La campagna vuole sensibilizzare sul tema dell’inclusione sociale e delle pari opportunità per tutti i bambini e ha l’obiettivo di portare in primo piano il tema dei pregiudizi di cui spesso sono vittime i 100mila bambini in Italia (2,2 milioni in Europa) che hanno il papà o la mamma in carcere e sono emarginati. Questi bambini vivono in silenzio il loro segreto del papà recluso per non essere stigmatizzati ed esclusi.
Bambinisenzasbarre è attiva in rete sul territorio nazionale con il Sistema Spazio Giallo. Opera direttamente in Lombardia (Milano, Voghera, Vigevano, Pavia e Bergamo), in Toscana, Campania e Calabria e supervisiona le attività dei partner in rete a Brescia, Varese e Lodi e in Piemonte, Marche, Puglia e Sicilia. Il Sistema Spazio Giallo comprende fra le varie attività la creazione e la gestione, nelle carceri, dello Spazio Giallo, ideato da Bambinisenzasbarre. È uno spazio relazionale di ascolto e sostegno psicologico alle famiglie e in particolare ai bambini che entrano in carcere quotidianamente per incontrare il genitore, un’interfaccia con funzione di mediazione tra il mondo esterno e il carcere.
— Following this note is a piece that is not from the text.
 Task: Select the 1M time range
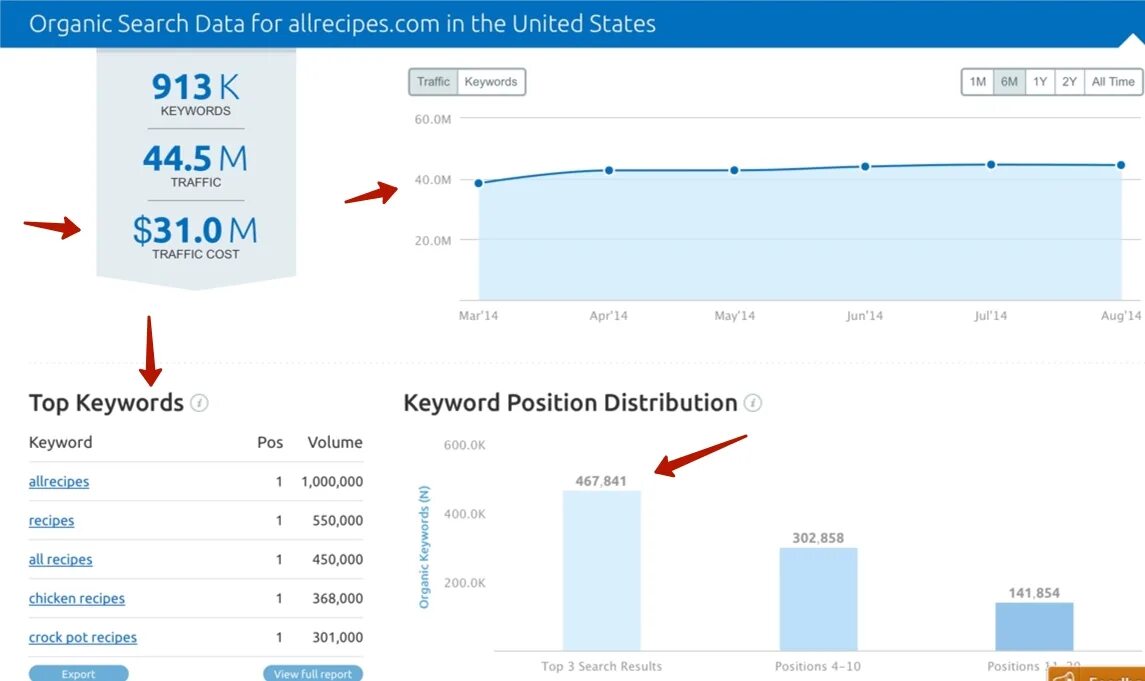pyautogui.click(x=978, y=82)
“In carcere c’è un grande impegno, una grande volontà di recuperare normalità – osserva la presidente di Bambinisenzasbarre -. Il Covid ha cambiato la nostra vita. In carcere c’è stato il blocco dei colloqui in presenza, sostituiti dalle videotelefonate Skype, ora il ritorno alla normalità ha bisogno di tempo, anche se sta avvenendo con una certa accelerazione.
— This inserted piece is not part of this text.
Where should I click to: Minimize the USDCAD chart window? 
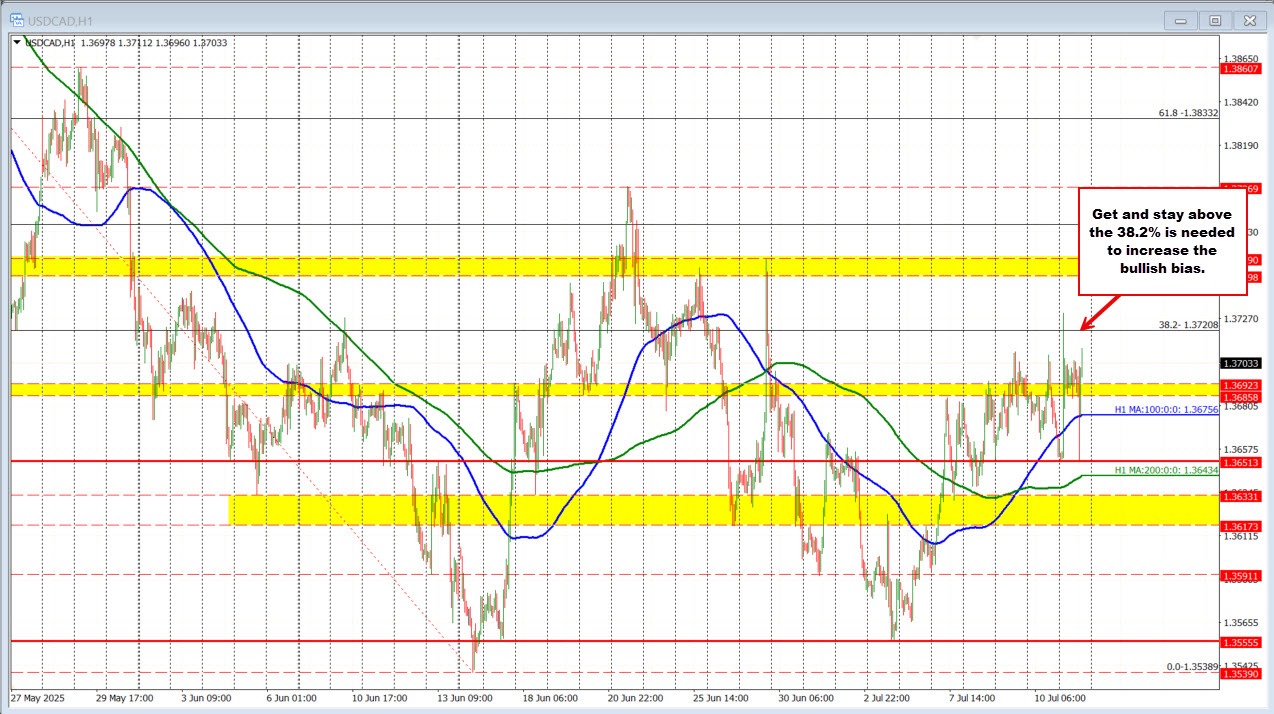(x=1179, y=20)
Per i bambini è fondamentale l’incontro con il genitore detenuto per prendere considerazione la realtà e fare delle scelte diverse.
Per noi protezione dell’infanzia non significa non far entrare in carcere i bambini perché non è un luogo adatto. Con la Carta dei diritti dei figli di genitori detenuti, firmata la prima volta nel 2014 e rinnovata nel dicembre 2021, vogliamo dare visibilità a questi ragazzi. La genitorialità in carcere vuol dire anche lavorare con il genitore detenuto, con la sua responsabilità di raccontare la verità al proprio figlio, di recuperare una fiducia, coinvolge in un accompagnamento sia il genitore detenuto, sia l’altro genitore che sta fuori e ha il peso di portare avanti la famiglia, il lavoro, sia il figlio, è un intervento complesso, sistemico. Ora, è come se dopo la pandemia l’impatto con il carcere riprenda la sua gravità per questi bambini, è una fase da accompagnare”.